- **The problem**: Lines with "width" in them are to be located in the listing below and copied.

- **Extracted material**:
---

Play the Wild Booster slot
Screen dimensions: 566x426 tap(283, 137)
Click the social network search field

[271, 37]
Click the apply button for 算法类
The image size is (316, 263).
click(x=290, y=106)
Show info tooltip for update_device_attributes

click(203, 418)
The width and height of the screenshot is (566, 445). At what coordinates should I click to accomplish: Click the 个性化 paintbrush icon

---

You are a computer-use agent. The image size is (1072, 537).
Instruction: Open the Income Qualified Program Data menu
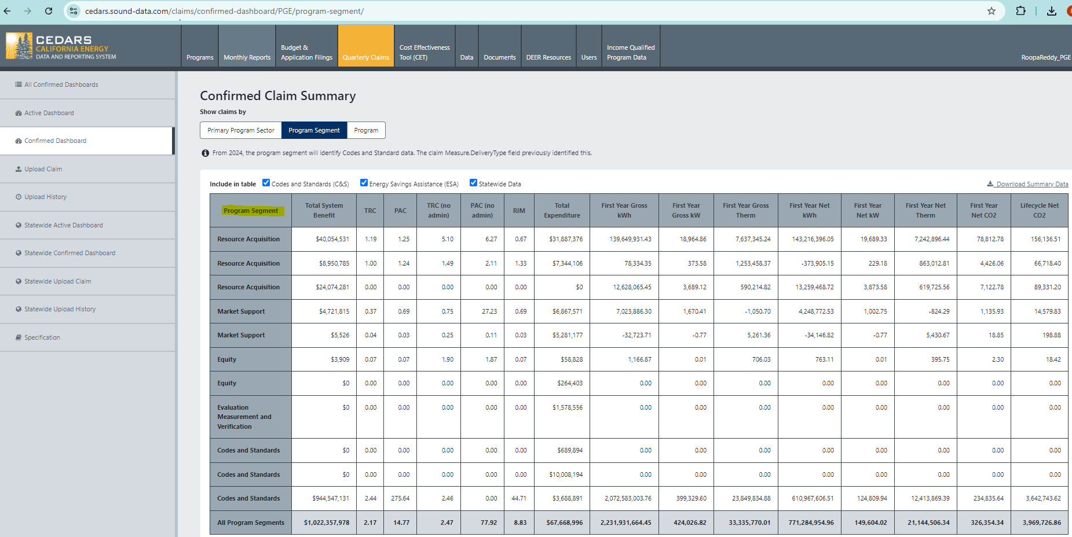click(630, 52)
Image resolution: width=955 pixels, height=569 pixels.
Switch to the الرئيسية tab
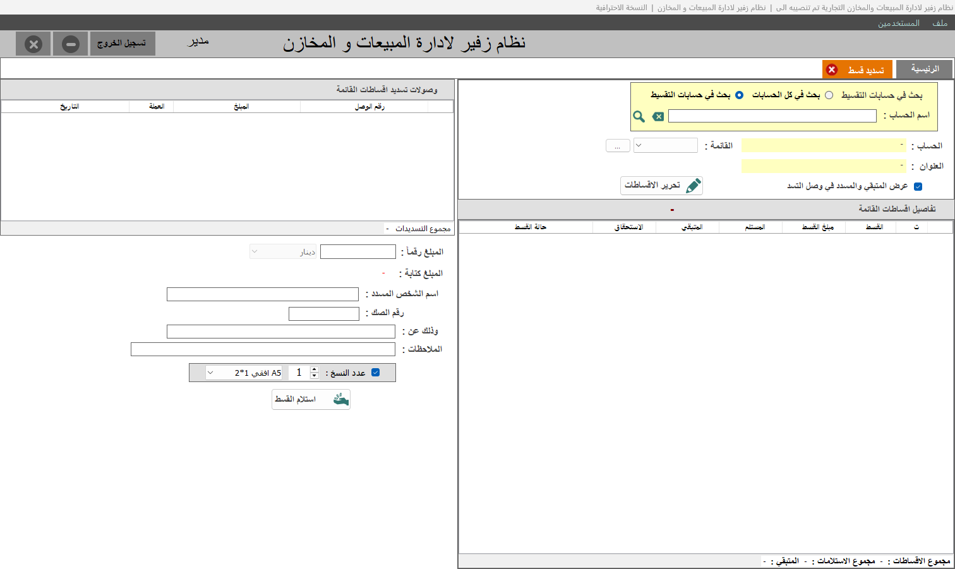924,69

---

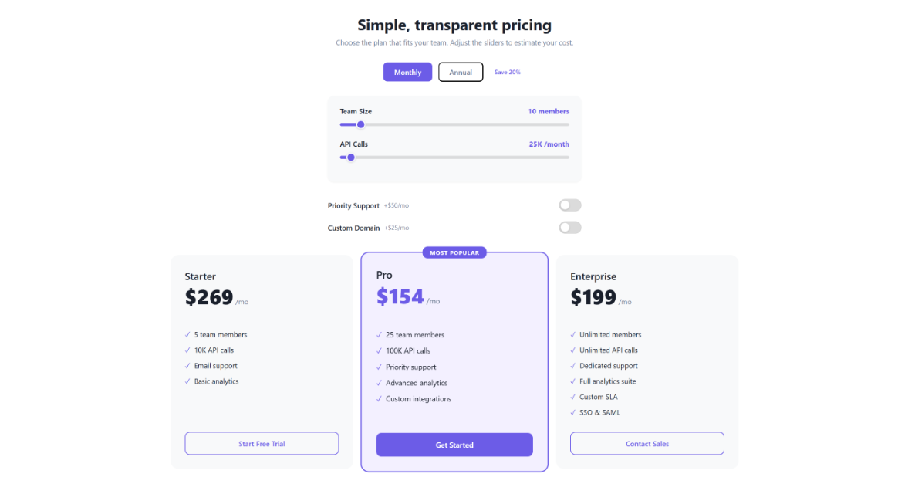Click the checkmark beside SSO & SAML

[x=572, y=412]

---

- **Exercise result**:
The width and height of the screenshot is (566, 445). At what coordinates should I click to accomplish: Click the 个性化 paintbrush icon
Image resolution: width=955 pixels, height=569 pixels.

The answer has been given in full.